'Crise estava fadada a ocorrer', diz historiador sobre demissões no comando das Forças Armadas
Os pedidos de demissão do agora ex-ministro da Defesa general Fernando Azevedo e dos três comandantes das Forças Armadas escancaram uma crise inédita no país, mas que "estava fadada a ocorrer", diz o historiador Carlos Fico.
"Nunca houve o afastamento de três comandantes militares ao mesmo tempo na história da República. É grave", avalia o pesquisador e professor da Universidade Federal do Rio de Janeiro (UFRJ).
A crise nas Forças Armadas foi detonada às vésperas do aniversário do golpe militar de 1964, nesta quarta-feira (31/3). No entanto, Fico não acredita na possibilidade de ocorrer uma nova ruptura da ordem institucional.
"Não sei se é excesso de otimismo, mas pelo que vejo do Congresso, do Supremo Tribunal Federal e da sociedade em geral percebemos que o apoio a Bolsonaro é barulhento, mas a maioria não o apoia e reagiria."
Autor de diversos livros, entre eles O golpe de 1964: momentos decisivos e História do Brasil Contemporâneo: da Morte de Vargas aos Dias Atuais, Fico diz que as Forças Armadas entraram em uma relação "promíscua" com o governo do presidente Jair Bolsonaro (sem partido) e que isso inevitavelmente levou à crise atual.
"Falo promiscuidade porque houve um envolvimento indevido com o governo, com uma enxurrada de militares, uma presença excessiva e desproporcional. A crise estava contratada desde então", diz ele.
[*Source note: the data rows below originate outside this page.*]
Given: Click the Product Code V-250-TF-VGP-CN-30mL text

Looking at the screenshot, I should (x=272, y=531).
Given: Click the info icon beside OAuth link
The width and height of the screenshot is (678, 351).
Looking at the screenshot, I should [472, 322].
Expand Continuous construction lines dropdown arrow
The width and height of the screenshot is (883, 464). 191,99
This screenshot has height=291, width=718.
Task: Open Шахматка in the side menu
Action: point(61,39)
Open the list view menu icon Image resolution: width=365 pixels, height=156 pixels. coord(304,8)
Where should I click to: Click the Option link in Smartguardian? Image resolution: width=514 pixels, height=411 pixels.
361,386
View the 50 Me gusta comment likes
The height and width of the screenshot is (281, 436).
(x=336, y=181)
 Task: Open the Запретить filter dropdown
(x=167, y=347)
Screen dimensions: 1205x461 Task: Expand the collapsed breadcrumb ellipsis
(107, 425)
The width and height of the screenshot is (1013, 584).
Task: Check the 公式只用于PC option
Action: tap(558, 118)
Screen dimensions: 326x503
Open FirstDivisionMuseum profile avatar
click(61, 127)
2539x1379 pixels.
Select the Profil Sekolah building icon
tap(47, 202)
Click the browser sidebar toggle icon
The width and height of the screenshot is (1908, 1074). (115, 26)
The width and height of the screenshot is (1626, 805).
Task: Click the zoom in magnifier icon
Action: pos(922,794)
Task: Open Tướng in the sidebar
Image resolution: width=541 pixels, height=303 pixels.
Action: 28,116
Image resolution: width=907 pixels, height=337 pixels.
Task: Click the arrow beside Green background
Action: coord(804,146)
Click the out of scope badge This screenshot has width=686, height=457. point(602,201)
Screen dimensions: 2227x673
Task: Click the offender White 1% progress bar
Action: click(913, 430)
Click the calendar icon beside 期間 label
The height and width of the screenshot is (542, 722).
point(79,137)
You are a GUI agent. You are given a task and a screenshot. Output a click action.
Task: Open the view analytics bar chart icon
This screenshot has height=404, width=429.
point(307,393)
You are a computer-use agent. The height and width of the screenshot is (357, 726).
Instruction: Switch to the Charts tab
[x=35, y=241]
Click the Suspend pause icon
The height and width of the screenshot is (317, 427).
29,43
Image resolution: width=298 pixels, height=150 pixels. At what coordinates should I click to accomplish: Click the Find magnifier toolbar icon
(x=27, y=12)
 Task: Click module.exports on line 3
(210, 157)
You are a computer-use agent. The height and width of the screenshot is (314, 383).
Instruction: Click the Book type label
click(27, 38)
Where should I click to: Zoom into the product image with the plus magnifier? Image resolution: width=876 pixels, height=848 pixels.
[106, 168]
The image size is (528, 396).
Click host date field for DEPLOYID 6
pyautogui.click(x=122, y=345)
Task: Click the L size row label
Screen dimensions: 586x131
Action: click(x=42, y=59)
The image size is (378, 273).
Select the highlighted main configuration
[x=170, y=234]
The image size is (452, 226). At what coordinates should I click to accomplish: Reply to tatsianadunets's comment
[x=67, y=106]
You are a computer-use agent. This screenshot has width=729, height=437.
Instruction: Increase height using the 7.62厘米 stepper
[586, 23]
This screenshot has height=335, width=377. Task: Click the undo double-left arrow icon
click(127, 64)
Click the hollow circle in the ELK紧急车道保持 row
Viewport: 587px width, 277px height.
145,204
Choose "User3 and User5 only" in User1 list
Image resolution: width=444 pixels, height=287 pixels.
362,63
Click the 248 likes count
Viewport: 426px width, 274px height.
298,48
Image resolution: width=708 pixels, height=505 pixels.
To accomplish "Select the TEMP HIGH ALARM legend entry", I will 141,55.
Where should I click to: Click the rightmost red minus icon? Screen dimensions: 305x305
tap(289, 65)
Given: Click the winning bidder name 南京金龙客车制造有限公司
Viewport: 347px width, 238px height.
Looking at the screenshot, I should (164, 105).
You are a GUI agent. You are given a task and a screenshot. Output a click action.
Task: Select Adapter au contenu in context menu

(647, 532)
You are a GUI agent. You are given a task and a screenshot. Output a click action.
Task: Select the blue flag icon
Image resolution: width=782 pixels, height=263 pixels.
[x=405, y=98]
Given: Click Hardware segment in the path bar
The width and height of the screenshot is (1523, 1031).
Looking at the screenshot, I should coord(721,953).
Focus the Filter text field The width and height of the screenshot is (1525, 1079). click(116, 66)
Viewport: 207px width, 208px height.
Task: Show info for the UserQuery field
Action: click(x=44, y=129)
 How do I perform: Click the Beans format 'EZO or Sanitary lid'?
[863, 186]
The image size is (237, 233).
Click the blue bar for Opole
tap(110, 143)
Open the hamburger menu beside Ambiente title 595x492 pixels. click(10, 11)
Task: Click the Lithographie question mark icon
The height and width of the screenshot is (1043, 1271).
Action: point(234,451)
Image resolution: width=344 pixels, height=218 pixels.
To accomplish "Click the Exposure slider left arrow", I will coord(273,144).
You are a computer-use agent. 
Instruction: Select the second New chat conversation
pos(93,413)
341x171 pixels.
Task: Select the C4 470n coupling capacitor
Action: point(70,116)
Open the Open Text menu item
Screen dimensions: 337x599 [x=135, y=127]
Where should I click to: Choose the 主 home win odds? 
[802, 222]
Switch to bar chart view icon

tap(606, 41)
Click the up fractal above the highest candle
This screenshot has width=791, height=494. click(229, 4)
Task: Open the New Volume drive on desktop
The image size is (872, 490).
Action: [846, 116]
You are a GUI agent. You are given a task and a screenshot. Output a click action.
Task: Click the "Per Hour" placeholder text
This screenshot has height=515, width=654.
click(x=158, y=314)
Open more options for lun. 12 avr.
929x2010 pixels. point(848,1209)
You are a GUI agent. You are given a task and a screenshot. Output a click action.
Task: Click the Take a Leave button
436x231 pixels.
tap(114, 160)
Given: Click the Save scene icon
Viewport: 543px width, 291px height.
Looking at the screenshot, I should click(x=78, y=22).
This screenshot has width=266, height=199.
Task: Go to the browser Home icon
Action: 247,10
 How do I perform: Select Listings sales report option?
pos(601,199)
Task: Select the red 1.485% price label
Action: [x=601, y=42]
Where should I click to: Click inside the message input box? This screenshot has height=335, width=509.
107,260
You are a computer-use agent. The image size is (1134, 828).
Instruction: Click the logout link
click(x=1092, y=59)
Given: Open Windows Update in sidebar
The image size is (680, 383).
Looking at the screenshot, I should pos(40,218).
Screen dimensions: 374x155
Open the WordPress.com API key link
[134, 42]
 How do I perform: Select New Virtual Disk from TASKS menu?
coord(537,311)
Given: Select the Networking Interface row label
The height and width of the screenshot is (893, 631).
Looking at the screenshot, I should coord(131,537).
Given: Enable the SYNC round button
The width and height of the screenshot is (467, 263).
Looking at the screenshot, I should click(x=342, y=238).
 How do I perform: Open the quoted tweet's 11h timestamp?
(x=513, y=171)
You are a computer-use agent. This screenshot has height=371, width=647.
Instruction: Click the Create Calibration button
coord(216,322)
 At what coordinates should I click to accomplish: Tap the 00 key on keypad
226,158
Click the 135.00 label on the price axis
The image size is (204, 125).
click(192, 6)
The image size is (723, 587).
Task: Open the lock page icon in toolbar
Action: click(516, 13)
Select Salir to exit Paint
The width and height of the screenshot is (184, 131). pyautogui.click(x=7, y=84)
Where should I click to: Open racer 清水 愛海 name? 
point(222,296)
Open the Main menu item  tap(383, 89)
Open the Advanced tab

'Apoiar Bolsonaro foi um risco para as Forças Armadas'
O pesquisador aponta que, de um lado, o presidente se julgou no direito de cobrar lealdade política do ministro da Defesa e das Forças Armadas.
"Isso não convém, não compete a ele, e é totalmente inadequado e inconstitucional para as Forças Armadas, sendo um órgão de Estado", afirma.
Ao mesmo tempo, as Forças Armadas acreditaram que poderiam controlar os ímpetos e arroubos de Bolsonaro.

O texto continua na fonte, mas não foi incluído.